Die Sonderkommission suchte wochenlang nach dem Steirer, der für den Tod von zwei seiner Nachbarn verantwortlich sein dürfte: Er soll beide mit einem Kleinkalibergewehr erschossen und eine Frau schwer verletzt haben - mehr dazu in Stiwoll: Nach drei Monaten keine Spur vom Täter (26.1.2018).

Ermittlungen gehen weiter

Die Sonderkommission wurde zwar Ende Jänner aufgelöst, aber die Ermittlungen gehen weiter, und zwar bis der Verdächtige gefunden ist. Hinweisen wird weiterhin nachgegangen, und man hält mit Informanten und auch mit der Familie des Verdächtigen Kontakt. „Je länger es keinen gesicherten Aufenthalt gibt, desto höher wird die Wahrscheinlichkeit, dass der mutmaßliche Täter verstorben ist“, so der Ermittlungsleiter, eine Restwahrscheinlichkeit, dass er sich weiterhin versteckt, bleibe aber natürlich aufrecht.

Auffallend sei jedenfalls, dass der ansonsten sehr aktionistische Verdächtige seit dem Tag der Schüsse keine Äußerungen von sich gegeben hat: „Weder Brief noch E-Mail haben wir erhalten.“ Das spreche eher dafür, dass der Steirer nicht mehr lebt. Er selbst glaube aufgrund der Persönlichkeit des Verdächtigen, dass es dieser nicht ausgehalten hätte, seit seinem Verschwinden so lange still zu halten. Der Stiwoller habe eine Art Gerechtigkeitssinn gehabt, die ihn bei all den Geschichten über ihn in den Medien seither nicht hätte schweigen lassen. „Der muss bei so etwas ja explodieren“, so Kornberger. Er glaube auch nicht, dass er seine Flucht nach den Todesschüssen geplant habe.

„Wir haben nichts“

Einen ähnlichen Fall habe es in der Steiermark noch nicht gegeben, auch in Österreich wohl nicht.

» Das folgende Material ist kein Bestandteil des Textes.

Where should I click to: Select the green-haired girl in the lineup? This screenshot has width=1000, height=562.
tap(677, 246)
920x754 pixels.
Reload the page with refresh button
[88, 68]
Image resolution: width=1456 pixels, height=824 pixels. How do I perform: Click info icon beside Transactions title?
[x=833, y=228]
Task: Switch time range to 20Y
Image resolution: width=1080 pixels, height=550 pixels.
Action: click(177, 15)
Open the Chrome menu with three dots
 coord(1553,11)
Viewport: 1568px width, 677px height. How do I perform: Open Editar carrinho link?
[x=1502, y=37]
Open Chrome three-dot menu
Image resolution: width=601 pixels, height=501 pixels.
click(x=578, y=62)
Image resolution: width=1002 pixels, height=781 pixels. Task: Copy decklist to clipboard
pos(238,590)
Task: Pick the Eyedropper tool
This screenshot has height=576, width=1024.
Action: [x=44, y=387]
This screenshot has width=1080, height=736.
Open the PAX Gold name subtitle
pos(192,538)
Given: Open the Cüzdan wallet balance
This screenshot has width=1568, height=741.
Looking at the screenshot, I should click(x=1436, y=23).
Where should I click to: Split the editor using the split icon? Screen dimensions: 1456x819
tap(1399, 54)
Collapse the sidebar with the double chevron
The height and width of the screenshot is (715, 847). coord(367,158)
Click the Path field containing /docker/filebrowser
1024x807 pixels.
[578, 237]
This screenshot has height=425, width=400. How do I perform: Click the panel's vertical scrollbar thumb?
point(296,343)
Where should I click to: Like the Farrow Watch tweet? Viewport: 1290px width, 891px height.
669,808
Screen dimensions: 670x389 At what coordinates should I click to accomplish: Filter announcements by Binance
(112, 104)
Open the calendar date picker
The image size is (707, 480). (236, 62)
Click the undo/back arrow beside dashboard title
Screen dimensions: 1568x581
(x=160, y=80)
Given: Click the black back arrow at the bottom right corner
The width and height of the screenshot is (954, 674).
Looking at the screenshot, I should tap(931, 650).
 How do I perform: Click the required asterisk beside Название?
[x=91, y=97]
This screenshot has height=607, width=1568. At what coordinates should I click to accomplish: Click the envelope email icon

Natürlich mache man sich noch Gedanken über die Tat. „Man will ja als Ermittler auch die Gewissheit haben - einerseits über den genauen Tatablauf, und was hat er seither gemacht und wie. Das interessiert brennend, es wurlt in einem“, so Kornberger. „Mein Wunschgedanke ist, dass wir zum Jahrestag einen Anknüpfungspunkt bekommen, aber eine hohe Wahrscheinlichkeit dafür gibt es nicht“, sagte Kornberger, „wir haben nichts, keine konkreten Hinweise, keine DNA, keine treffenden Bilder aus Wildkameras, nur Mutmaßungen.“

Der Doppelmord von Stiwoll

Indessen wird der damalige Großeinsatz - wie viele andere Einsätze - evaluiert. Kornberger ist darin zwar nicht eingebunden, aber für sich persönlich gewann der Ermittlungsleiter einen positiven Eindruck: „Die Amtshandlung war in Summe eine große Herausforderung. Mir ist kein ähnlicher Fall mit derart großem Personaleinsatz und Engagement bekannt. Es wurden keine Überlegungen gescheut. Wir haben alle technischen Hilfsmittel wie etwa Drohnen ausgeschöpft. Vom Innenministerium gab es zusätzliche Mittel für die DNA-Überprüfungen. Ich wüsste daher nicht, was man bei der Fahndung noch hätte verbessern können.“

Die Fahndung selbst ist auch nach einem Jahr nach wie vor aufrecht, das Verfahren gegen den damals 66-Jährigen wurde mittlerweile aber abgebrochen. „Das ist üblich, wenn jemand permanent nicht greifbar ist“, so der Sprecher der Staatsanwaltschaft, Christian Kroschl. Sollte sich etwas Neues ergeben, könne das Verfahren jederzeit wieder aufgenommen werden.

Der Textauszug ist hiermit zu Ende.